BOOK SEVENTH.
CHAPTER 8. THE UTILITY OF WINDOWS WHICH OPEN ON THE RIVER.
(continued)
Beside the pallet was a window, whose panes broken like a
spider's web upon which rain has fallen, allowed a view, through
its rent meshes, of a corner of the sky, and the moon lying
far away on an eiderdown bed of soft clouds.
The young girl was blushing, confused, palpitating. Her
long, drooping lashes shaded her crimson cheeks. The officer,
to whom she dared not lift her eyes, was radiant. Mechanically,
and with a charmingly unconscious gesture, she traced
with the tip of her finger incoherent lines on the bench, and
watched her finger. Her foot was not visible. The little
goat was nestling upon it.
The captain was very gallantly clad; he had tufts of embroidery
at his neck and wrists; a great elegance at that day.

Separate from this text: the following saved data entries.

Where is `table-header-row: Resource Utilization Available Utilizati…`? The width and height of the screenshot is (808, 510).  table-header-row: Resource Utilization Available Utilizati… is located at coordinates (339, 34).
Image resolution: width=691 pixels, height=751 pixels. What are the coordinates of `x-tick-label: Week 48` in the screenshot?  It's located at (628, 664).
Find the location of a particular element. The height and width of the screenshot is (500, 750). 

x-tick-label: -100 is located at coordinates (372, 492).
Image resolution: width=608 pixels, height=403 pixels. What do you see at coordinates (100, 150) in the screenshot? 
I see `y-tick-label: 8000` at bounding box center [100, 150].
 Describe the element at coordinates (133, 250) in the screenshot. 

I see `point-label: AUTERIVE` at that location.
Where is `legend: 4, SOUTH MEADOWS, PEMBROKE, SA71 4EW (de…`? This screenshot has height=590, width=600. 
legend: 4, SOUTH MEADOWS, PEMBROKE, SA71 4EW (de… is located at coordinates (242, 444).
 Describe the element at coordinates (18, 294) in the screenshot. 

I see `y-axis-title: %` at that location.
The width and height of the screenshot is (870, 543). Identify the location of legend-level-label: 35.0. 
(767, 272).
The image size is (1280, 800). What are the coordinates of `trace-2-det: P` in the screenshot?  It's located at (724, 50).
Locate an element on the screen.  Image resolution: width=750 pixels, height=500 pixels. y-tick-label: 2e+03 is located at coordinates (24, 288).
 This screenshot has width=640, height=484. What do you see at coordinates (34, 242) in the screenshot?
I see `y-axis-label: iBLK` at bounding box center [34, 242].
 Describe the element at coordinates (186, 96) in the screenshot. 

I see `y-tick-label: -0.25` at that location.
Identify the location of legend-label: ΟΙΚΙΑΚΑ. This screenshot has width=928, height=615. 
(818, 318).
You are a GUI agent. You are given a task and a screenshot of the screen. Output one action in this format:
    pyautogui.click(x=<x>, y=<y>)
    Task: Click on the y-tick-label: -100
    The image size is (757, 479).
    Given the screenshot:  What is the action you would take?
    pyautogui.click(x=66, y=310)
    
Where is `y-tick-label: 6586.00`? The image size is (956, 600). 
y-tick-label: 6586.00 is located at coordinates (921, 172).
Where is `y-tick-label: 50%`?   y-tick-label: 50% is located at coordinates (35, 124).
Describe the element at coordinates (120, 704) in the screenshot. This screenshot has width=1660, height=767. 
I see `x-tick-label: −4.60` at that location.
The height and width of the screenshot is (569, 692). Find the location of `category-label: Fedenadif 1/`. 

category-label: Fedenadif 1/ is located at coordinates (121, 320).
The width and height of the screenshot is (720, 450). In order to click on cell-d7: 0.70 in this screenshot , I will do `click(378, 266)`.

It was not without difficulty that Dom Claude managed to
hear what they were saying, through the humming of the
blood, which was boiling in his temples.
(A conversation between lovers is a very commonplace
affair. It is a perpetual "I love you." A musical phrase
which is very insipid and very bald for indifferent listeners,
when it is not ornamented with some fioriture; but Claude
was not an indifferent listener.)
"Oh!" said the young girl, without raising her eyes, "do
not despise me, monseigneur Phoebus. I feel that what I am
doing is not right."
"Despise you, my pretty child!" replied the officer with
an air of superior and distinguished gallantry, "despise you,
tête-Dieu! and why?"
"For having followed you!"
"On that point, my beauty, we don't agree. I ought not to
despise you, but to hate you."
The young girl looked at him in affright: "Hate me! what
have I done?"
"For having required so much urging."
"Alas!" said she, "'tis because I am breaking a vow. I
shall not find my parents! The amulet will lose its virtue.
But what matters it? What need have I of father or mother now?"